Search code examples
pythonantlrcontext-free-grammarbnf

BNF Grammar for python style structures


I am trying to a simple grammar for parsing python like structures, this is what I could come up with for a list/set

list : '[' atom ( ',' atom)* ']'
set : '(' atom ( ',' atom)* ']'

atom : 'a'..'z' | 'A'..'Z'
     | '[' list ']'
     | '(' set ')'

Note that this is in antlr, I wanted to know about its correctness and any resources that would help me out

I did look at the python' grammar http://docs.python.org/reference/grammar.html but couldn't quite figure out it was handling list of lists or set of lists or list of sets etc..

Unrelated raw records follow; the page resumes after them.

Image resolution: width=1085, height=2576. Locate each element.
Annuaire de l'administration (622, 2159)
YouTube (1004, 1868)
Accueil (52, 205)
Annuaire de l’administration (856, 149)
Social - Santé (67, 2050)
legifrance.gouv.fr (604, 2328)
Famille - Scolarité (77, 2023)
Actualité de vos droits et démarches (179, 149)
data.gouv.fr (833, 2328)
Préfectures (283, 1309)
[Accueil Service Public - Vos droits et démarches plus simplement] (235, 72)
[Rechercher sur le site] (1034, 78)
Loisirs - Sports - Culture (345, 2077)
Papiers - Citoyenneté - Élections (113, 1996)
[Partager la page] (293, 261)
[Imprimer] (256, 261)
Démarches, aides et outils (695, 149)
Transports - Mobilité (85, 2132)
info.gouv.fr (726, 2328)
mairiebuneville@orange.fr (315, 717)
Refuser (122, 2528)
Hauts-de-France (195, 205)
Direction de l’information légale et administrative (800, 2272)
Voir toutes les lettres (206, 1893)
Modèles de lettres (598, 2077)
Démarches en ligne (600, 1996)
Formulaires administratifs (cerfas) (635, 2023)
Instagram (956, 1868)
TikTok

Any help would appreciated.


Solution

  • couldn't quite figure out it was handling list of lists or set of lists or list of sets etc..

    It doesn't distinguish lists from sets or whatever:

    atom: ('(' [yield_expr|testlist_comp] ')' |
           '[' [listmaker] ']' |
           '{' [dictorsetmaker] '}' |
           '`' testlist1 '`' |
           NAME | NUMBER | STRING+)
    

    The way they handle recursion of the sort you're describing is that listmaker, dictorsetmaker etc. ultimately may contain atom. For example:

    listmaker: test ( list_for | (',' test)* [','] )
    test: or_test ['if' or_test 'else' test] | lambdef
    or_test: and_test ('or' and_test)*
    and_test: not_test ('and' not_test)*
    not_test: 'not' not_test | comparison
    comparison: expr (comp_op expr)*
    expr: xor_expr ('|' xor_expr)*
    xor_expr: and_expr ('^' and_expr)*
    and_expr: shift_expr ('&' shift_expr)*
    shift_expr: arith_expr (('<<'|'>>') arith_expr)*
    arith_expr: term (('+'|'-') term)*
    term: factor (('*'|'/'|'%'|'//') factor)*
    factor: ('+'|'-'|'~') factor | power
    power: atom trailer* ['**' factor]
    

    There are a lot of intermediates; that's because they need to establish precedence for a bunch of mathematical operators. Then there list_for, which allows for adding the extra stuff for a list comprehension.

    A much more simplified example might look like:

    atom: ('[' [list_or_set] ']' |
           '{' [list_or_set] '}' |
           NAME | NUMBER | STRING+)
    
    list_or_set: atom (',' atom)* [',']
    

    Or if you want the distinction between lists and sets to be made at this level:

    atom: list | set | NAME | NUMBER | STRING+
    list: '[' atom (',' atom)* [','] ']'
    set: '{' atom (',' atom)* [','] '}'